* Begin Material for this task *

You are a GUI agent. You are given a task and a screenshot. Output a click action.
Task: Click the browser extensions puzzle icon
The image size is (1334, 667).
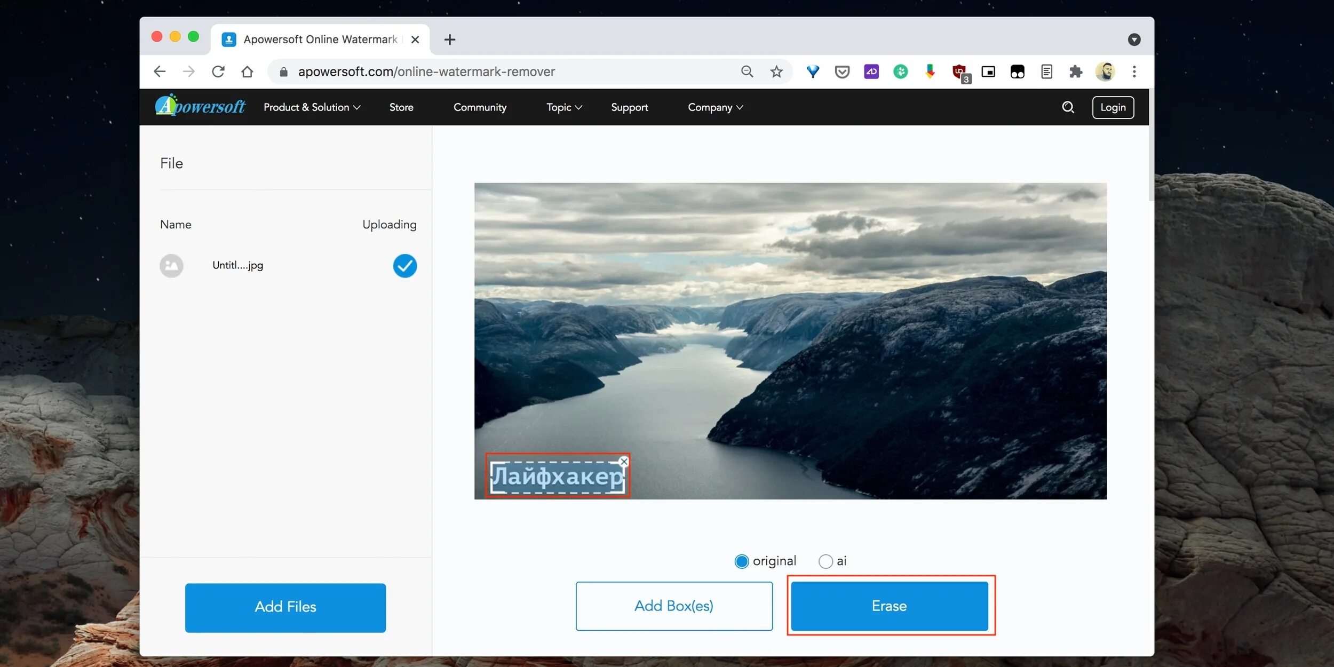click(x=1075, y=70)
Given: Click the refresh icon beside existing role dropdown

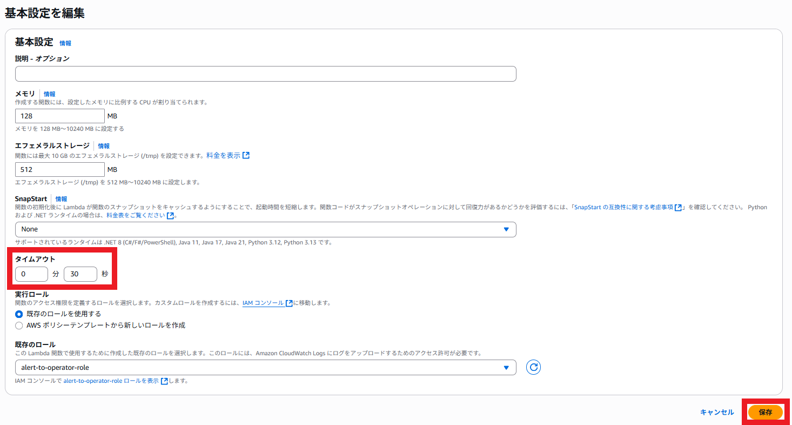Looking at the screenshot, I should [533, 368].
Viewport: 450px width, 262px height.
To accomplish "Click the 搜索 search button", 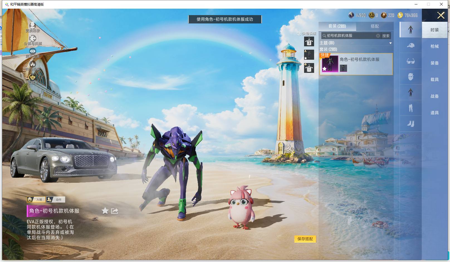I will tap(386, 36).
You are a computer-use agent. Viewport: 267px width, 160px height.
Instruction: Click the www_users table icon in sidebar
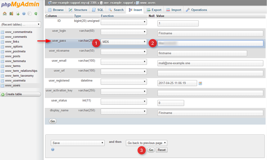(3, 85)
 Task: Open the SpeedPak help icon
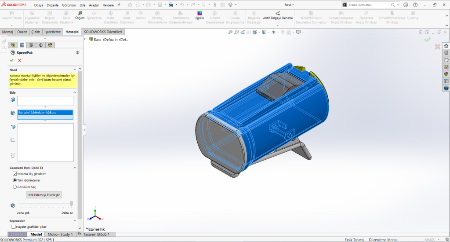77,52
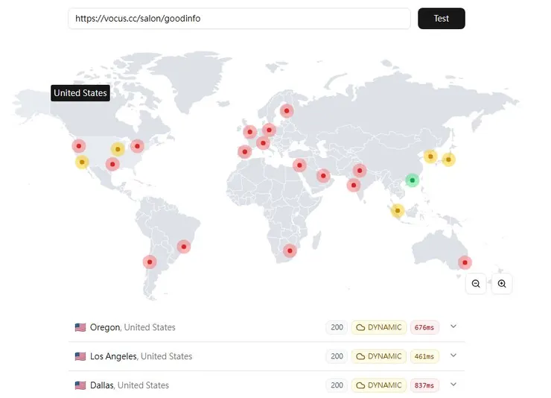Click the map zoom in magnifier icon

point(502,283)
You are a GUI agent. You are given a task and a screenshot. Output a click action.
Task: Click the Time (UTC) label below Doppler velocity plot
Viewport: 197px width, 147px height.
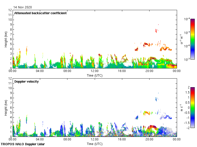pos(94,144)
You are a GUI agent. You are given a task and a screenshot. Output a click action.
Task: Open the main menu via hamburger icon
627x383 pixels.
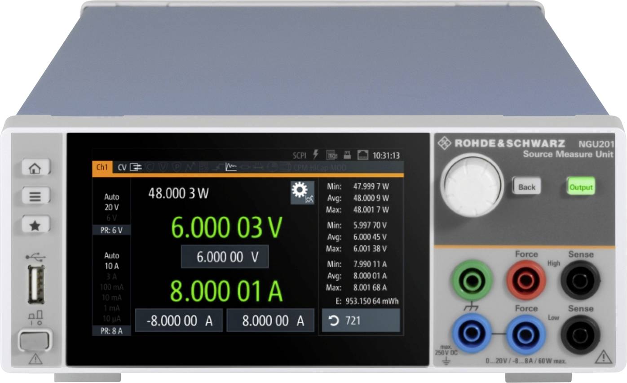pyautogui.click(x=36, y=196)
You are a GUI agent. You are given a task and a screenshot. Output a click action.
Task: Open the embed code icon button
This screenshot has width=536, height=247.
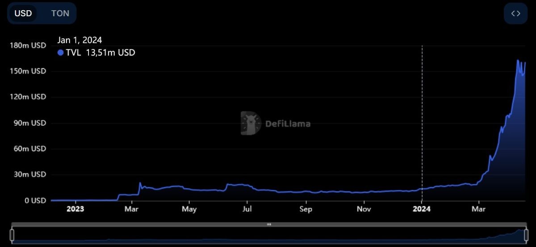pyautogui.click(x=515, y=13)
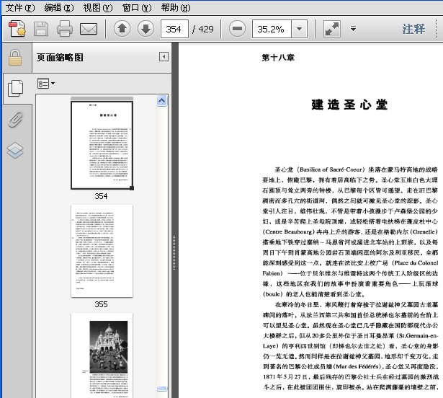Click the 注释 comments button
Viewport: 443px width, 398px height.
click(413, 29)
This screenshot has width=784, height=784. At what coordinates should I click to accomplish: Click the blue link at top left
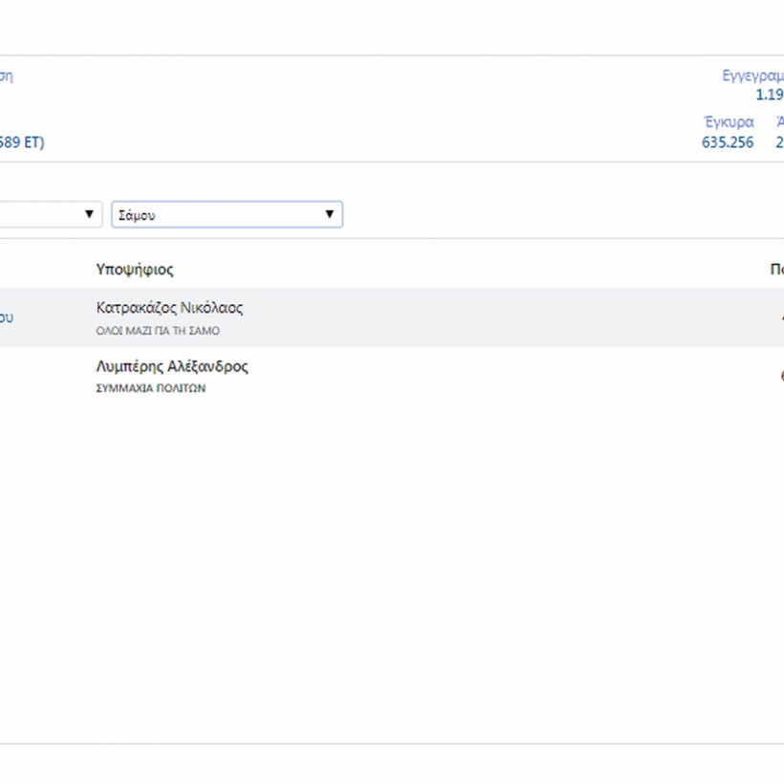(6, 76)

* End Material for this task *

Put the lines from the first of the rows through the line containing "click(x=1075, y=70)", inclusive, into a JSON list of strings, one string per line, omitting blank lines. Leave the pictures out of the answer.

[
  "You are a GUI agent. You are given a task and a screenshot. Output a click action.",
  "Task: Click the browser extensions puzzle icon",
  "The image size is (1334, 667).",
  "click(x=1075, y=70)"
]